Russia rejects US criticism

Reuters, Astana
Russia on Wednesday curtly rejected US criticism of sweeping political changes proposed by President Vladimir Putin, telling Washington to stay out of its business.

Putin, citing the need for radical reform to beat terrorism, has said he will nominate regional governors himself in the future and proposed changes to the electoral system that will effectively stop the rise of a strong parliamentary opposition.

US Secretary of State Colin Powell, in an interview with Reuters, echoed liberal criticism in Russia by saying the planned changes were "pulling back on some of the democratic reforms." He pledged to raise his concerns with the Russian leadership.

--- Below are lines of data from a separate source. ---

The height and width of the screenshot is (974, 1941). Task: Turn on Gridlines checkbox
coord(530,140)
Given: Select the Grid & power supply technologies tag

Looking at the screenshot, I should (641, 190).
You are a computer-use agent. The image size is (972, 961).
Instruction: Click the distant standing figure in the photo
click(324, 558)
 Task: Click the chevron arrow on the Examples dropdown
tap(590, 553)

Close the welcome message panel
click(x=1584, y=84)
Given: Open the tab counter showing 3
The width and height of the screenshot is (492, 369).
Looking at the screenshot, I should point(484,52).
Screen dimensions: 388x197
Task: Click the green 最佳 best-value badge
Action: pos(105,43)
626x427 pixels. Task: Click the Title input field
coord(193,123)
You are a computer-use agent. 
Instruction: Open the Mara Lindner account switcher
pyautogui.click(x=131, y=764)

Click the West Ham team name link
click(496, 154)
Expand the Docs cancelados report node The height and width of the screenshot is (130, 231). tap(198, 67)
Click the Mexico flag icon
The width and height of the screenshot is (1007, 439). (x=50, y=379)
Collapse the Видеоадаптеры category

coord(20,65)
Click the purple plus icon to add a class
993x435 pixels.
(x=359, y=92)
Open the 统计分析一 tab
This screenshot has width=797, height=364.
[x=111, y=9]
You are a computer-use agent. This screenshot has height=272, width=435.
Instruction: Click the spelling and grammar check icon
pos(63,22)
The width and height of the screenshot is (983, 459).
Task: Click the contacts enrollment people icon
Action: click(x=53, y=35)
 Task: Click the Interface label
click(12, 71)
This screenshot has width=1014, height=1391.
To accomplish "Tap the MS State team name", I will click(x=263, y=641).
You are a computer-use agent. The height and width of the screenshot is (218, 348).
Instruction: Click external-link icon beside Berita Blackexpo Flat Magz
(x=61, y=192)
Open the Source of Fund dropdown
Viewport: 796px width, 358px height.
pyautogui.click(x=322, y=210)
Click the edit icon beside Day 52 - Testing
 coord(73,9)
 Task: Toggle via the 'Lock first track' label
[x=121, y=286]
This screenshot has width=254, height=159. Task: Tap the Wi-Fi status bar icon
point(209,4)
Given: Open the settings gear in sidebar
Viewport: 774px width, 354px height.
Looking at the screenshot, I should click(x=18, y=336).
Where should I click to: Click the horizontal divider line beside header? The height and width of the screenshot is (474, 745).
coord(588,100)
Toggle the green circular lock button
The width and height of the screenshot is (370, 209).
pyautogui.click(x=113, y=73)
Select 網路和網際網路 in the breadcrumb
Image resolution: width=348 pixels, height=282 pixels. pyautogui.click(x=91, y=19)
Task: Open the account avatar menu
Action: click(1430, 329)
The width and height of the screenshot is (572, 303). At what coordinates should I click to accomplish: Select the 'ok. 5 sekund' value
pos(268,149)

But, speaking in Kazakhstan on the sidelines of a meeting of ex-Soviet states, Putin's foreign minister said Washington had no right to impose its own model of democracy on others.

"First of all, the processes that are under way in Russia are our internal affair," Sergei Lavrov said on Wednesday in reference to Powell's comments.

"And it is at least strange that, while talking about a certain 'pulling back', as he (Powell) put it, on some of the democratic reforms in the Russian Federation, he tried to assert yet one more time the thought that democracy can only be copied from someone's model," Lavrov said.

"We, for our part, do not comment on the US system of presidential elections, for instance."

Powell, in the interview, expr-essed sympathy for the Kremlin drive against terrorism after this month's Beslan school attack by Chechen rebels that led to a bloodbath in which more than 320 people, half of them children, were killed.